# [TASK STATEMENT]
Every entry below, from first to last, should be copied exactly.

Top of MATERIAL SUPPLIED

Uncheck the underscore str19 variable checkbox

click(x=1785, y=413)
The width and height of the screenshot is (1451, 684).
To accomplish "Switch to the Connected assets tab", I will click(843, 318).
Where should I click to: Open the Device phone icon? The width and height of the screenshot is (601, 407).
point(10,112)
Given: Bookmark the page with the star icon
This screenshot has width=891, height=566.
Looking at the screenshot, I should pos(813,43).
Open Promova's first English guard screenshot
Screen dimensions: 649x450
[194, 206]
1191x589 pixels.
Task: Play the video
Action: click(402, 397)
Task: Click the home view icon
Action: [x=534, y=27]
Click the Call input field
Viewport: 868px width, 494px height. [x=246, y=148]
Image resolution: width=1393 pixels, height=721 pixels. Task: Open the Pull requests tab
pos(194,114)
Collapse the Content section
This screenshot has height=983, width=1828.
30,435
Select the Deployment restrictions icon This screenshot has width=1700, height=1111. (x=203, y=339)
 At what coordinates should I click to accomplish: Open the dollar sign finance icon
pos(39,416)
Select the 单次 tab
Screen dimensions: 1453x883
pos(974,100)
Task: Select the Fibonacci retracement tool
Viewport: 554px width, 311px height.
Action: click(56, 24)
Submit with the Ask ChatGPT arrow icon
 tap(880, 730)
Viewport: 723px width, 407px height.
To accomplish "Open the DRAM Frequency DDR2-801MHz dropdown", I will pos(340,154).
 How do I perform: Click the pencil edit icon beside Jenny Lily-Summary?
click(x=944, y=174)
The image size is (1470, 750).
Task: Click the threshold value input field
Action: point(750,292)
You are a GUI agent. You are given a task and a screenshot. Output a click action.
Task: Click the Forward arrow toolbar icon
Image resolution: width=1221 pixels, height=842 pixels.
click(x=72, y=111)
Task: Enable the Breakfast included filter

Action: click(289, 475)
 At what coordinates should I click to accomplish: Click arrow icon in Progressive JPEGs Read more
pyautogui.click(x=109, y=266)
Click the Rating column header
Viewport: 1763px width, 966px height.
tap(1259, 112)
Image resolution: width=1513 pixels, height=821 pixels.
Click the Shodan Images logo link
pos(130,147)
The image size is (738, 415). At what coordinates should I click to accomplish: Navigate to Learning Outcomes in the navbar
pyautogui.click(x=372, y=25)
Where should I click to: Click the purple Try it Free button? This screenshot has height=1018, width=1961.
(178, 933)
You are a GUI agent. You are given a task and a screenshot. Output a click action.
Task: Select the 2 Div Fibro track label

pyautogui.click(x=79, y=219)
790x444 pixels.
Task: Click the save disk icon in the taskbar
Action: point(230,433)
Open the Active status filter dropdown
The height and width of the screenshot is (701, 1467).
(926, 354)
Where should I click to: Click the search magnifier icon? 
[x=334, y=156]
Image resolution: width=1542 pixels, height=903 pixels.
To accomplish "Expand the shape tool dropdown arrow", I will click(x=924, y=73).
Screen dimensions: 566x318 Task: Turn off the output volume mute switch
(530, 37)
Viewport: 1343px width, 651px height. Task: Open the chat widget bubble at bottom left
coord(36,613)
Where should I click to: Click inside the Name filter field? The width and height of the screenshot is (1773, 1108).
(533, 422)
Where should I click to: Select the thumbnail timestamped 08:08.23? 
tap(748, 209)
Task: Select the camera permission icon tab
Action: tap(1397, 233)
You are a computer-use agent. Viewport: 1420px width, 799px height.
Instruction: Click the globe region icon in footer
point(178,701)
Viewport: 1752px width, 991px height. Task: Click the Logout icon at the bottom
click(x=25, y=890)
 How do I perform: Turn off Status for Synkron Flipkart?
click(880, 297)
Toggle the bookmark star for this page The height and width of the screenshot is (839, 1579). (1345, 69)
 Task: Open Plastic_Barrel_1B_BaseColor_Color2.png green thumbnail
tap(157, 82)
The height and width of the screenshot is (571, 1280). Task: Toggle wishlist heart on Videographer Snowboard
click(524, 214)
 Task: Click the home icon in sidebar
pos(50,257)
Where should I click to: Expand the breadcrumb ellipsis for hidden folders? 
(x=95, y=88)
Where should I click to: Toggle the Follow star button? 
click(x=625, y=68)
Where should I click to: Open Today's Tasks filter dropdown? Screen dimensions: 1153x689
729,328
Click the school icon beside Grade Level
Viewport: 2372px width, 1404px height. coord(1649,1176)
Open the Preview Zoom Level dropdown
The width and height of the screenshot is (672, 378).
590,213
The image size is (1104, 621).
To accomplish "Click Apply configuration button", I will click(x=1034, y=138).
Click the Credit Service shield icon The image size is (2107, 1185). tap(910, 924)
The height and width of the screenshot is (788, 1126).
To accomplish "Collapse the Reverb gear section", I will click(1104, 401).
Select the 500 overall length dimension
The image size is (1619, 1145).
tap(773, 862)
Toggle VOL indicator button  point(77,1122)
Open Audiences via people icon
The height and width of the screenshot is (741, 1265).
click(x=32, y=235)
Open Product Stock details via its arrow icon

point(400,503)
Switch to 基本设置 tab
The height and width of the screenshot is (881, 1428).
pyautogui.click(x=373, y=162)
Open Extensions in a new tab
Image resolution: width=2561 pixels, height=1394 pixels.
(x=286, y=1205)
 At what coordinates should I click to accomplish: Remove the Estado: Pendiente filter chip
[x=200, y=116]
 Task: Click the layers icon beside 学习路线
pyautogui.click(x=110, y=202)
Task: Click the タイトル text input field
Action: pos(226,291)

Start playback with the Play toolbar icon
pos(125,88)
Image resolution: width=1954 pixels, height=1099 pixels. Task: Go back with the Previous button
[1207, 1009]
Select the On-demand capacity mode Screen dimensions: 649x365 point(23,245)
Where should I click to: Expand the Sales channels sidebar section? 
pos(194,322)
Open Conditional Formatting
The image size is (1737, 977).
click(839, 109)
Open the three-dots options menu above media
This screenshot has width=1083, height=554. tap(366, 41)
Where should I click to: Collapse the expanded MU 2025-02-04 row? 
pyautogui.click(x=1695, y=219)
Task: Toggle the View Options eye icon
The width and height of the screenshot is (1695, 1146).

Bottom of MATERIAL SUPPLIED

# [TASK OUTPUT]
Uncheck the underscore str19 variable checkbox

click(x=1785, y=413)
The width and height of the screenshot is (1451, 684).
To accomplish "Switch to the Connected assets tab", I will click(843, 318).
Where should I click to: Open the Device phone icon? The width and height of the screenshot is (601, 407).
point(10,112)
Given: Bookmark the page with the star icon
This screenshot has width=891, height=566.
Looking at the screenshot, I should pos(813,43).
Open Promova's first English guard screenshot
Screen dimensions: 649x450
[194, 206]
1191x589 pixels.
Task: Play the video
Action: click(402, 397)
Task: Click the home view icon
Action: [x=534, y=27]
Click the Call input field
Viewport: 868px width, 494px height. [x=246, y=148]
Image resolution: width=1393 pixels, height=721 pixels. Task: Open the Pull requests tab
pos(194,114)
Collapse the Content section
This screenshot has height=983, width=1828.
30,435
Select the Deployment restrictions icon This screenshot has width=1700, height=1111. (x=203, y=339)
 At what coordinates should I click to accomplish: Open the dollar sign finance icon
pos(39,416)
Select the 单次 tab
Screen dimensions: 1453x883
pos(974,100)
Task: Select the Fibonacci retracement tool
Viewport: 554px width, 311px height.
Action: click(56, 24)
Submit with the Ask ChatGPT arrow icon
 tap(880, 730)
Viewport: 723px width, 407px height.
To accomplish "Open the DRAM Frequency DDR2-801MHz dropdown", I will pos(340,154).
 How do I perform: Click the pencil edit icon beside Jenny Lily-Summary?
click(x=944, y=174)
The image size is (1470, 750).
Task: Click the threshold value input field
Action: point(750,292)
You are a GUI agent. You are given a task and a screenshot. Output a click action.
Task: Click the Forward arrow toolbar icon
Image resolution: width=1221 pixels, height=842 pixels.
click(x=72, y=111)
Task: Enable the Breakfast included filter

Action: click(289, 475)
 At what coordinates should I click to accomplish: Click arrow icon in Progressive JPEGs Read more
pyautogui.click(x=109, y=266)
Click the Rating column header
Viewport: 1763px width, 966px height.
tap(1259, 112)
Image resolution: width=1513 pixels, height=821 pixels.
Click the Shodan Images logo link
pos(130,147)
The image size is (738, 415). At what coordinates should I click to accomplish: Navigate to Learning Outcomes in the navbar
pyautogui.click(x=372, y=25)
Where should I click to: Click the purple Try it Free button? This screenshot has height=1018, width=1961.
(178, 933)
You are a GUI agent. You are given a task and a screenshot. Output a click action.
Task: Select the 2 Div Fibro track label

pyautogui.click(x=79, y=219)
790x444 pixels.
Task: Click the save disk icon in the taskbar
Action: point(230,433)
Open the Active status filter dropdown
The height and width of the screenshot is (701, 1467).
(926, 354)
Where should I click to: Click the search magnifier icon? 
[x=334, y=156]
Image resolution: width=1542 pixels, height=903 pixels.
To accomplish "Expand the shape tool dropdown arrow", I will click(x=924, y=73).
Screen dimensions: 566x318 Task: Turn off the output volume mute switch
(530, 37)
Viewport: 1343px width, 651px height. Task: Open the chat widget bubble at bottom left
coord(36,613)
Where should I click to: Click inside the Name filter field? The width and height of the screenshot is (1773, 1108).
(533, 422)
Where should I click to: Select the thumbnail timestamped 08:08.23? 
tap(748, 209)
Task: Select the camera permission icon tab
Action: tap(1397, 233)
You are a computer-use agent. Viewport: 1420px width, 799px height.
Instruction: Click the globe region icon in footer
point(178,701)
Viewport: 1752px width, 991px height. Task: Click the Logout icon at the bottom
click(x=25, y=890)
 How do I perform: Turn off Status for Synkron Flipkart?
click(880, 297)
Toggle the bookmark star for this page The height and width of the screenshot is (839, 1579). (1345, 69)
 Task: Open Plastic_Barrel_1B_BaseColor_Color2.png green thumbnail
tap(157, 82)
The height and width of the screenshot is (571, 1280). Task: Toggle wishlist heart on Videographer Snowboard
click(524, 214)
 Task: Click the home icon in sidebar
pos(50,257)
Where should I click to: Expand the breadcrumb ellipsis for hidden folders? 
(x=95, y=88)
Where should I click to: Toggle the Follow star button? 
click(x=625, y=68)
Where should I click to: Open Today's Tasks filter dropdown? Screen dimensions: 1153x689
729,328
Click the school icon beside Grade Level
Viewport: 2372px width, 1404px height. coord(1649,1176)
Open the Preview Zoom Level dropdown
The width and height of the screenshot is (672, 378).
590,213
The image size is (1104, 621).
To accomplish "Click Apply configuration button", I will click(x=1034, y=138).
Click the Credit Service shield icon The image size is (2107, 1185). tap(910, 924)
The height and width of the screenshot is (788, 1126).
To accomplish "Collapse the Reverb gear section", I will click(1104, 401).
Select the 500 overall length dimension
The image size is (1619, 1145).
tap(773, 862)
Toggle VOL indicator button  point(77,1122)
Open Audiences via people icon
The height and width of the screenshot is (741, 1265).
click(x=32, y=235)
Open Product Stock details via its arrow icon

point(400,503)
Switch to 基本设置 tab
The height and width of the screenshot is (881, 1428).
pyautogui.click(x=373, y=162)
Open Extensions in a new tab
Image resolution: width=2561 pixels, height=1394 pixels.
(x=286, y=1205)
 At what coordinates should I click to accomplish: Remove the Estado: Pendiente filter chip
[x=200, y=116]
 Task: Click the layers icon beside 学习路线
pyautogui.click(x=110, y=202)
Task: Click the タイトル text input field
Action: pos(226,291)

Start playback with the Play toolbar icon
pos(125,88)
Image resolution: width=1954 pixels, height=1099 pixels. Task: Go back with the Previous button
[1207, 1009]
Select the On-demand capacity mode Screen dimensions: 649x365 point(23,245)
Where should I click to: Expand the Sales channels sidebar section? 
pos(194,322)
Open Conditional Formatting
The image size is (1737, 977).
click(839, 109)
Open the three-dots options menu above media
This screenshot has width=1083, height=554. tap(366, 41)
Where should I click to: Collapse the expanded MU 2025-02-04 row? 
pyautogui.click(x=1695, y=219)
Task: Toggle the View Options eye icon
The width and height of the screenshot is (1695, 1146).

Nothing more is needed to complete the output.